Print the records again, character for character.

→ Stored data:
---

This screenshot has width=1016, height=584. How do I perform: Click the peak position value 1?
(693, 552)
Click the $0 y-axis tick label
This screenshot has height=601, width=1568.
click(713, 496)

---

→ THE ANSWER:
This screenshot has width=1016, height=584. How do I perform: Click the peak position value 1?
(693, 552)
Click the $0 y-axis tick label
This screenshot has height=601, width=1568.
click(713, 496)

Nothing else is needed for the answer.